Les méthodes  » musclées  » des Tchétchènes en Belgique

La Ville de Mons voulait engager des Tchétchènes comme stewards. Elle a fait marche arrière. Extorsions de fonds, recouvrements de créance,  » contrats « , règlements de comptes : certains Tchétchènes font peur.

Etonnant ! Il y a quelques mois, la Ville de Mons a failli engager comme stewards des Tchétchènes bien connus des services de police de Verviers. Leur mission ? Sécuriser les abords de la gare. Ouille ! Sans mandat légal, certains Tché-tchènes proposent de protéger des commerçants en échange d’une contribution financière répétitive. On appelle ça du racket. Dûment avertis, les services montois ont bloqué les engagements. L’anecdote en dit long sur la méfiance, voire la peur qu’inspirent les Tchétchènes adeptes de la pure force physique. Divers procès ont déjà révélé le caractère  » musclé  » de leurs activités, notamment en matière d’extorsion de fonds ou de récupération de dettes. Le 5 août dernier, en pleine nuit, une vingtaine d’entre eux ont envahi le centre pour réfugiés de la Rode Kruis de Houthalen (Limbourg) et ont bastonné des Afghans. Un règlement de comptes entre passeurs de migrants ? L’enquête est en cours. Tout comme celle sur l’assassinat du châtelain de Wingene (Flandre occidentale), au début du mois de février dernier, prémédité par des membres de sa belle-famille mais dont les exécutants pourraient être des Tché-tchènes.

Les mêmes bases claniques que dans leur pays

Nombreux sont les membres honnêtes de cette communauté à subir le contrecoup de cette mauvaise réputation. Ils ne collaborent pas pour autant avec la justice.  » Il est impossible d’obtenir d’eux des informations sur les malfrats dont ils condamnent pourtant le comportement, relève un policier. Ils sont très soudés : les conflits se règlent via des conseils de sages qui se sont formés sur les mêmes bases claniques que dans leur pays d’origine.  » Certaines affaires arrivent cependant aux oreilles de la police. En 2011, le tribunal correctionnel de Verviers a condamné à quatre ans de prison un individu âgé de 32 ans qui avait tiré sur un compatriote, le blessant aux jambes. Il était excédé par les remontrances de la victime, un homme influent de la communauté tchétchène qui lui reprochait de ne pas  » tenir  » ses femmes. Son épouse et sa s£ur auraient dû, selon ce dernier, porter le voile et des jupes plus longues. A l’audience, la juge a stigmatisé l’usage par le prévenu d’une arme sans avoir parlementé et le refus d’appeler la police,  » un comportement hautement antisocial « . L’homme a expliqué que s’il avait voulu tuer sa victime, il aurait visé la tête.  » Je voulais le blesser pour qu’il me laisse en paix.  » Simple et net.
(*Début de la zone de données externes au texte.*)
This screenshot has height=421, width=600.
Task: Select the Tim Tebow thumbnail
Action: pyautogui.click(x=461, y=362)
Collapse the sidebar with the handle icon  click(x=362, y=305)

Deuxième communauté nord-caucasienne

Avec 500 Tchétchènes établis dans son arrondissement, Verviers est, avec Bruxelles, Anvers, Ostende, Courtrai, Roulers, Louvain, Malines et Arlon, une des places fortes de ces Nord-Caucasiens de nationalité russe. Ils ont fui les deux guerres russo-tchétchènes (1994-1996 et 1999-2000) ou sont attitrés par la prospérité de l’Occident. Les flux migratoires ont amené des personnes sans histoire et parfois très qualifiées (députés, ingénieurs, médecins), mais aussi des criminels déjà ancrés dans la  » mafia russe « . L’Office des étrangers évalue à 12 000 le nombre de Nord-Caucasiens présents en Belgique (dont une minorité originaire des républiques voisines du Daguestan et d’Ingouchie). La Belgique abrite donc la deuxième plus importante communauté nord-caucasienne d’Europe occidentale, après celle vivant en Autriche (36 000 personnes). Avec les risques qui en découlent…
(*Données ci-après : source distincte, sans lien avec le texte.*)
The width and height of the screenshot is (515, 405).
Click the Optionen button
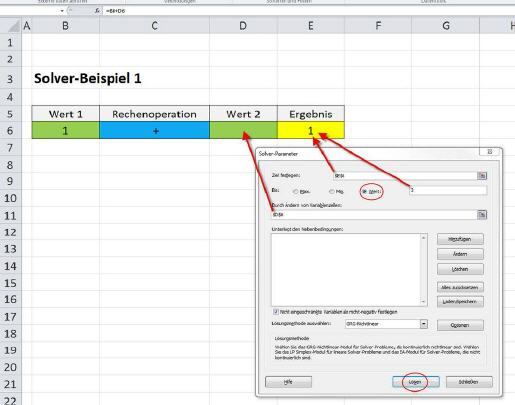pos(460,325)
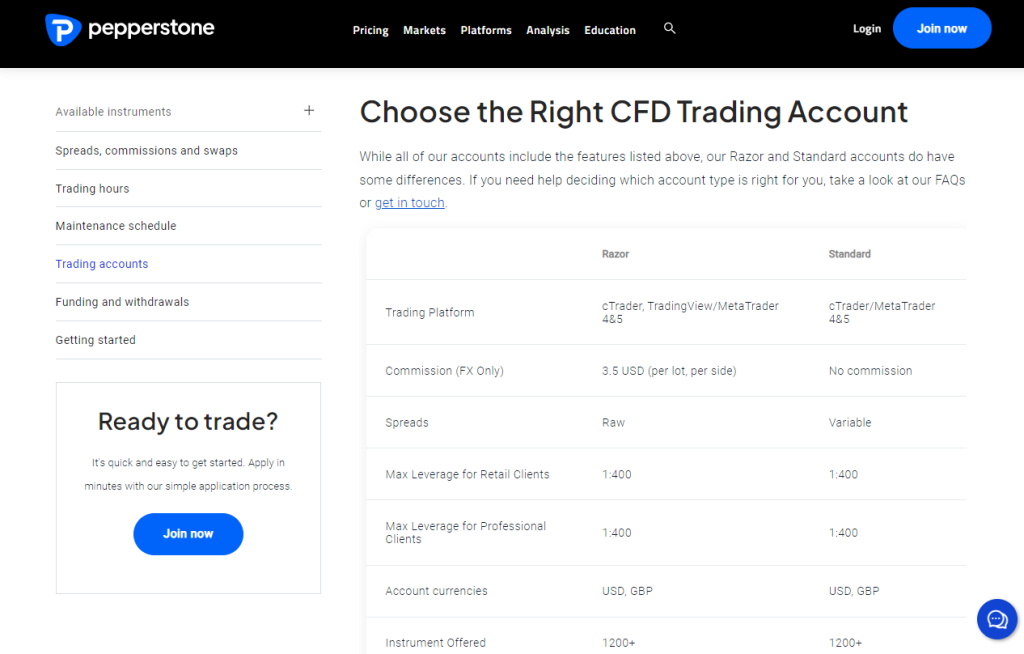Click Join now inside the Ready to trade box
The width and height of the screenshot is (1024, 654).
coord(187,534)
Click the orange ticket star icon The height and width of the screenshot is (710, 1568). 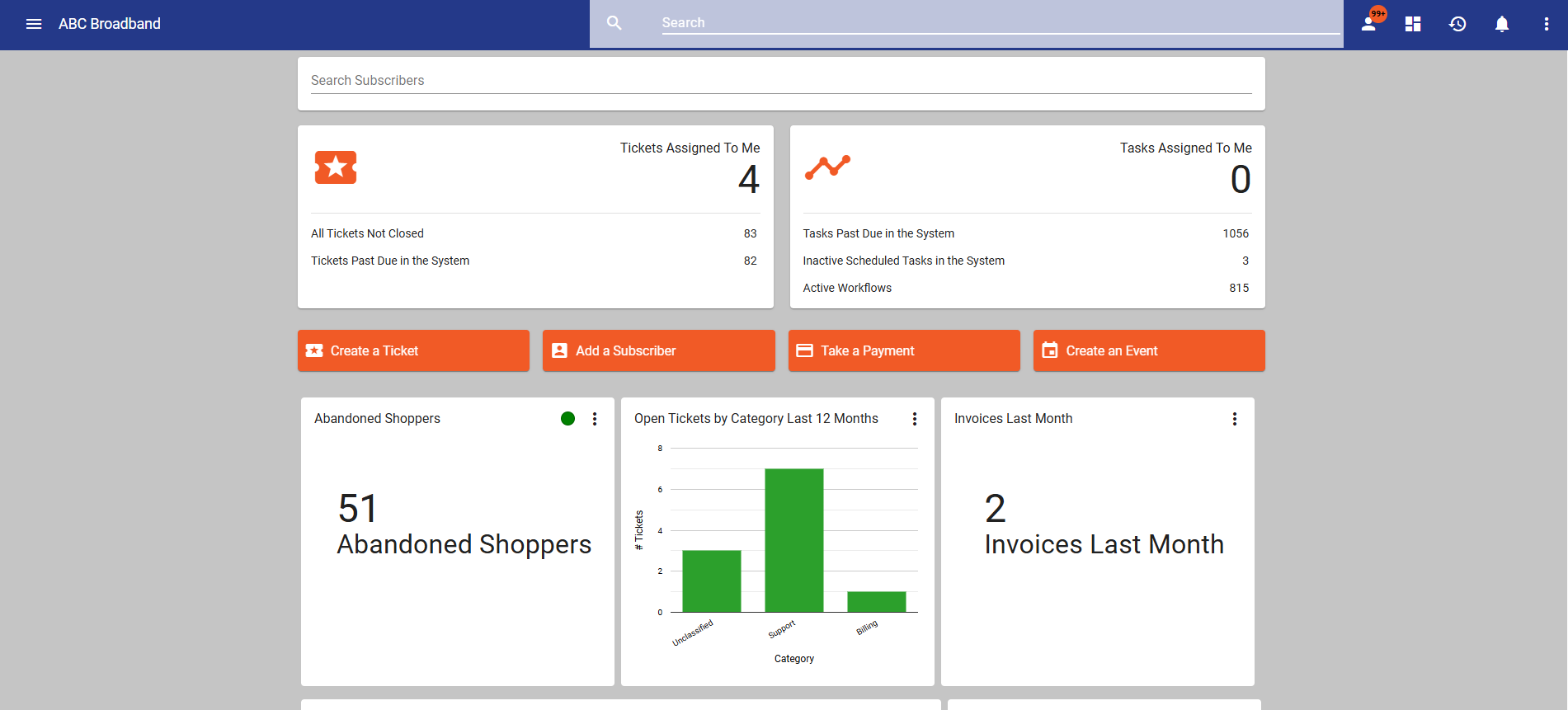point(336,167)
Les orphelins des guerres atroces des années 1990 courent davantage le risque de verser dans la violence ou le radicalisme religieux s’ils grandissent dans un foyer sans homme. Car l’autorité, dans la culture ultra-machiste des Tchétchènes, est exercée non par la mère mais par l’aîné des fils. La preuve avec Lors Doukaev, un Liégeois arrêté le 10 septembre 2010 à Copenhague et âgé aujourd’hui de 26 ans, qui purge une peine de douze ans de prison au Danemark pour tentative d’attentat. On le soupçonne d’avoir voulu profiter de la date symbolique du 11 septembre pour décupler l’impact de l’attentat kamikaze qu’il se préparait à commettre contre le journal danois Jyllands Posten,  » coupable  » d’avoir publié des caricatures de Mahomet.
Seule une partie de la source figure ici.